Hacker News

Kayou 15 hours ago [ - ]

Wait, the Q4 quantization which is more than 20GB fits in your 16GB GPU ? I didn't know that was possible, I was always restricting myself to smaller model than the VRAM I had

Maxious 14 hours ago [ - ]

Yep. These Mixture of Experts models are well suited for paging in only the relevant data for a certain task https://huggingface.co/blog/moe

There's some experiments of just removing or merging experts post training to shrink models even more https://bknyaz.github.io/blog/2026/moe/

vlovich123 7 hours ago [ - ]

MoE is not suited for paging because it’s essentially a random expert per token. It only improves throughput because you reduce the memory bandwidth requirements for generating a token since 1/n of the weights are accessed per token (but a different 1/n on each loop).

Now shrinking them sure, but I’ve seen nothing that indicates you can just page weights in and out without cratering your performance like you would with a non MoE model

FuckButtons 6 hours ago [ - ]

Not entirely true, it’s random access within the relevant subset of experts and since concepts are clustered you actually have a much higher probability of repeatedly accessing the same subset of experts more frequently.

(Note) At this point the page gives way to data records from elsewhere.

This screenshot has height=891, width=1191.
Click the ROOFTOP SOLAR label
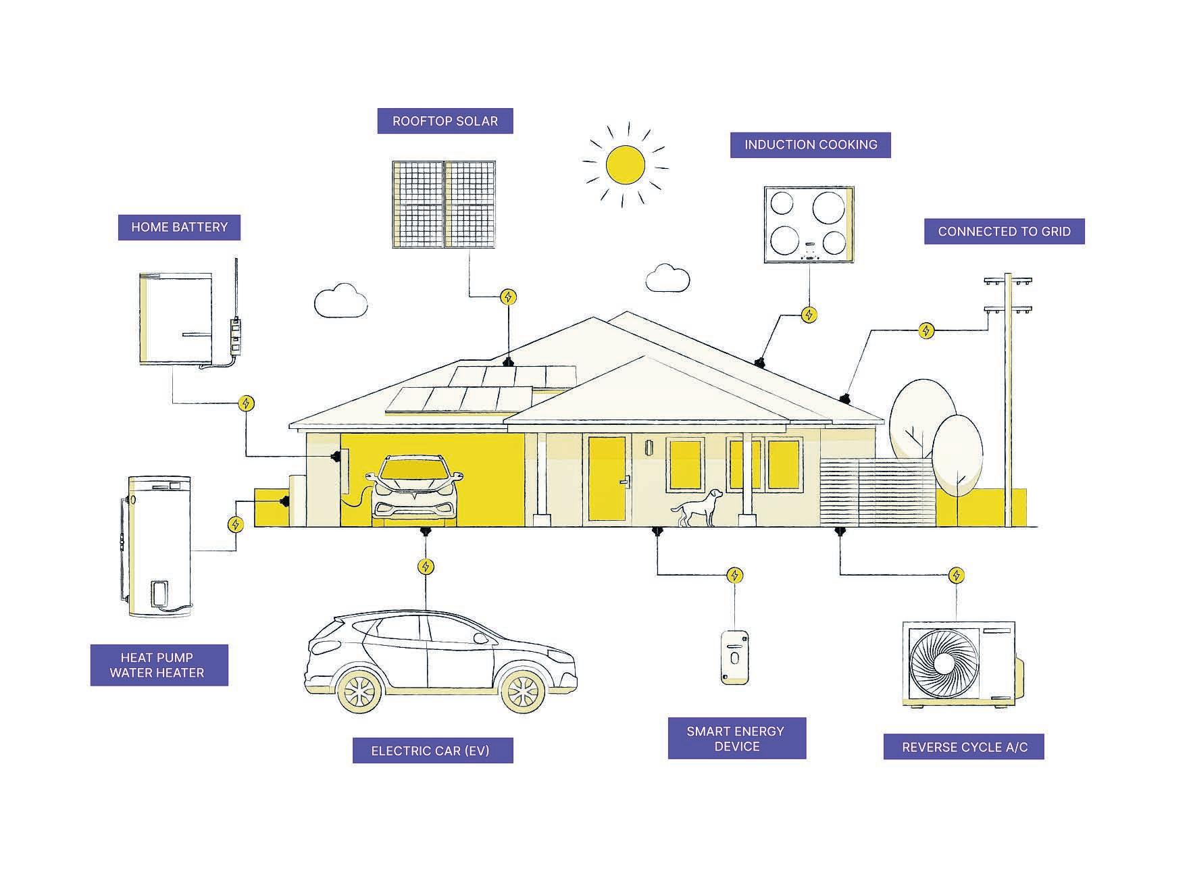click(445, 122)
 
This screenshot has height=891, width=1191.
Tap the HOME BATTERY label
click(179, 228)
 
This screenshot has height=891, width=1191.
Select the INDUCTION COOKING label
click(810, 145)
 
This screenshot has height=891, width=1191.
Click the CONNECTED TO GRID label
click(1004, 232)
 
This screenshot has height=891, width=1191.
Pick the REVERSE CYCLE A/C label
click(964, 747)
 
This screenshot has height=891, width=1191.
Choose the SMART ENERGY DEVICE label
click(736, 739)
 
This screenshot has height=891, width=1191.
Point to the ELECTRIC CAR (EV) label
click(432, 750)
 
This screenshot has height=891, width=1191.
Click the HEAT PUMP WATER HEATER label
click(159, 665)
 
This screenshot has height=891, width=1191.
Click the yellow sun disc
click(625, 165)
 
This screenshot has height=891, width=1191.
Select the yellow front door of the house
click(607, 479)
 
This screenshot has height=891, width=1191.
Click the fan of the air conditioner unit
click(944, 663)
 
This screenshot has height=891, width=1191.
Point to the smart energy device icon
click(734, 657)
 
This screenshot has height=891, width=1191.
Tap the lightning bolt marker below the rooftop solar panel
click(509, 297)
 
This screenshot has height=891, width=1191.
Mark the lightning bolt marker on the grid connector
click(926, 330)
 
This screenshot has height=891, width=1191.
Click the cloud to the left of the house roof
click(341, 301)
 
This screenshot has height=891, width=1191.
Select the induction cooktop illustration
click(809, 224)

bee_rider 9 hours ago [ - ]

That blog post was super interesting. It is neat that he can select experts and control the routing in the model—not having played with the models in detail, tended to assume the “mixing” in mixture of experts was more like a blender, haha. The models are still quite lumpy I guess!

segmondy 15 hours ago [ - ]

llama.cpp is designed for partial offloading, the most important part of the model will be loaded into the GPU and the rest on system ram. I run 500B+ models such as DeepSeek/KimiK2.5/GLM-5 without having that much GPU vram.

Koffiepoeder 13 hours ago [ - ]

The A3B part in the name stands for `Active 3B`, so for the inference jobs a core 3B is used in conjunction with another subpart of the model, based on the task (MoE, mixture of experts). If you use these models mostly for related/similar tasks, that means you can make do with a lot less than the 35B params in active RAM. These models are therefore also sometimes called sparse models.

nurettin 13 hours ago [ - ]

This is why they say "A3B" meaning only 3B is active at a time, limiting VRAM usage.